The second set of three maqasid promotes quality of life. These are haqq al 
hurriya, the duty to respect group self-determination through political 
freedom, including the second-order principles of governmental responsiveness 
(shura), representative government (ijma), and an independent judiciary; haqq 
al karama, the duty to respect human dignity, including freedom of religion and 
gender equity; and haqq al ilm, which is the duty to respect knowledge, 
including freedom of thought, speech, and association, subject to the other six 
universal principles. These universal principles of Islamic law constitute a 
definition of justice, which, in turn, is the Islamic definition of human 
rights.

In order to clarify the picture of the real Islam in Western societies, the 
principal requirement is for Muslims to reflect the wisdom and beauty of Islam 
in their daily lives, because this is the best form of dawa. Their 
responsibilities, however, go beyond this, particularly now that Islam has 
become well established in America during a century when its future and the 
future of civilization hang in the balance. They must introduce Islam into the 
public discourse on all issues of conscience. For this they need concerted 
effort by Muslim think-tanks or policy centers, and behind the think-tanks as 
essential intellectual support must be the institutionalization of higher 
education in the Muslim equivalent of Harvard or Oxford.

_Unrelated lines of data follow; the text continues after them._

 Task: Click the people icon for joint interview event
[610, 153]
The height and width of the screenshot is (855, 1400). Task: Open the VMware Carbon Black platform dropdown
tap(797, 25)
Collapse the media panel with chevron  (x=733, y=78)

Some of the opinion leaders in the Muslim umma talk glibly about founding 
think-tanks, but without any idea of why, what, or how, other than to vent 
their frustration with American foreign policies. They are narcissistic to the 
extent of conceiving that a Muslim think-tank should address only issues that 
directly concern Muslims. They treat Islam as a special-interest group rather 
than as a universal religion divinely revealed to bring balance in our 
stewardship of the earth, mercy to the poor, wisdom to the powerful, and 
justice to all.

The function of a Muslim think-tank is to provide vision for a network of 
like-minded think-tanks in the non-Muslim policy community. It also should 
explore and evaluate different options for action.

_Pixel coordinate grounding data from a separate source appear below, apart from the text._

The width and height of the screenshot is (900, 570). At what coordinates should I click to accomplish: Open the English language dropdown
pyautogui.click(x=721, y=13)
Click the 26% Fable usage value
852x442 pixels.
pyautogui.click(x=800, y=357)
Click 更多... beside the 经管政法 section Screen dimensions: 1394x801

In Islam, commitment to action is known as jihad. There are three kinds of 
jihad. The first two are found in the hadith or history of the sayings and 
actions of the Prophet Muhammad ( ). These are the jihad al akbar or greatest 
jihad, which is the struggle to overcome ones unruly self. The second is the 
lesser jihad, the jihad al saghrir or asghrar, which is the armed battle to 
defend the human rights of ones own people and of people everywhere. The third 
jihad, mentioned only by the word of God in the Quran, Surah al Furqan 25:52, 
is the jihad al kabir or great jihad. This jihad is called for in the 
exhortation wa jihidhum bihi jihadan kabiran, which means struggle with it 
[divine revelation] in a great struggle. This is the intellectual jihad, which 
normally follows the first two.

In the modern era, when the instinct to defend oneself with armed force can be 
self-defeating, the call to a great jihad requires Muslim intellectuals to 
counter the impending clash of civilizations by providing the intellectual 
basis for cooperation among civilizations in the articulation of common 
principles and the pursuit of common goals.

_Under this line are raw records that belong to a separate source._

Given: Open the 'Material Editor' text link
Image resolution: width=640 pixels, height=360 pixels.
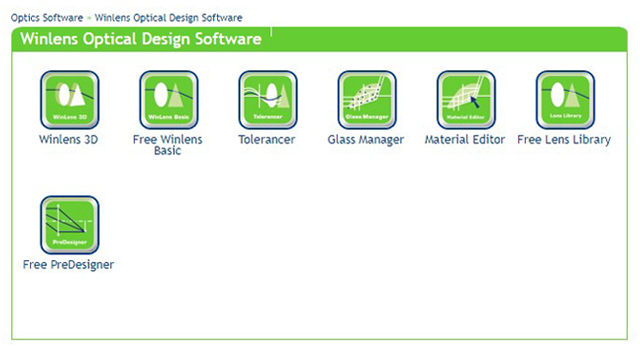Looking at the screenshot, I should (465, 140).
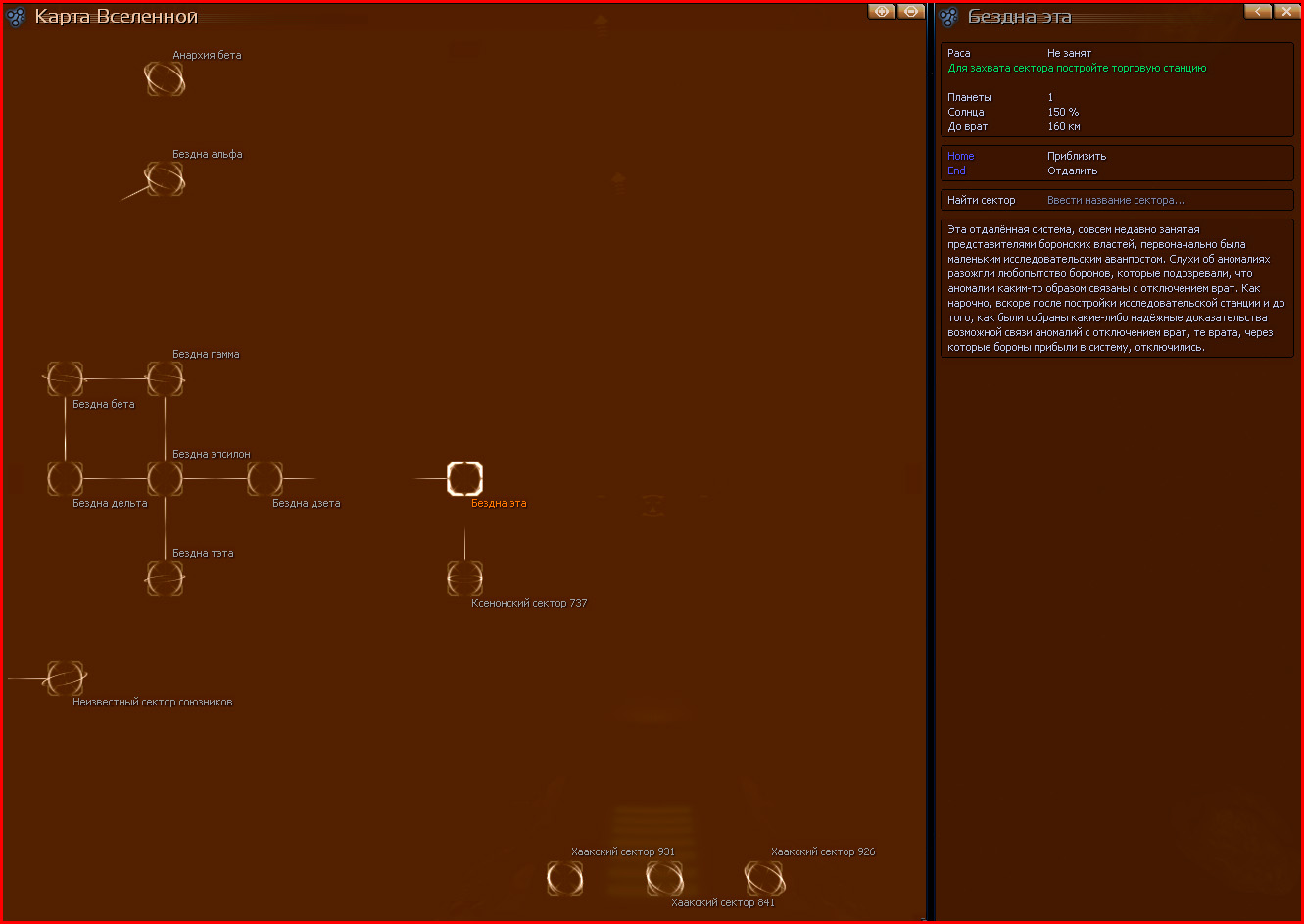Select the Бездна гамма sector icon
Image resolution: width=1304 pixels, height=924 pixels.
coord(165,378)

The scholars and political activists of Islam have a four-fold task, which is 
to: 1) develop a framework of thought consistent with the universal principles 
of classical Americas founders and of the classical scholars of Islam; 2) 
address the major issues of conscience in the world within the framework of 
these principles, known to Muslims as the maqasid al shariah; 3) enlist the 
leaders of interfaith dialogue, without which there can be no real 
civilizational cooperation and renewal; and 4) from this position of strength, 
engage the deep but destructive thinkers, who otherwise will develop a 
counter-culture on their own, cut off from the perennial wisdom that produces 
civilization. The challenge to the Muslim umma or community worldwide is 
nothing less than to mount a movement of global civilizational renewal at a 
time when the barbarians are not only at the gates of civilization but 
entrenching themselves inside. 
 
 
 Part Three 
 
 
 New Frontiers in Erudition and Enlightenment 
 
 
 After the calamity of Americas Black September, 2002, it became obvious to 
both Muslims and non-Muslims that enlightened Muslims need a reputable 
institutional voice in the mainstream of intellectual and political life. Only 
by cooperating with the intellectuals and opinion leaders of all faiths can 
Muslims help strengthen Americas original vision and values and shape a 
corresponding agenda for addressing the issues of conscience and concern both 
in America and around the world. The alternative is continuing confrontation by 
Muslim radicals steeped in ignorance, extremism, paranoia, hatred, and global 
terrorism.

The younger generation of the ten-million-strong Muslim population in America, 
which now produces 100,000 high school graduates a year, can play a critical 
role in reviving the classical, revolutionary thought of Americas 
revolutionary founders as well as of the enlightened scholars of Islam. This 
task of renewing the wisdom of the past in an ecumenical, classical education 
is necessary to build a world civilization that recognizes the legitimacy of 
all the world religions within the common paradigm that we might call 
functional Islam.

In response to the need, concerned Muslims formed Crescent University to serve 
both the national and global needs of Muslims by providing a ground-breaking 
seat of higher learning to produce new generations of thinking Muslims from all 
walks of life committed to help shape Americas global role and to promote 
Islamic ecumenism and the resulting global Islamic unity. Muslims must become 
creators rather than consumers of knowledge and technology so that they can 
become opinion leaders in the broader society.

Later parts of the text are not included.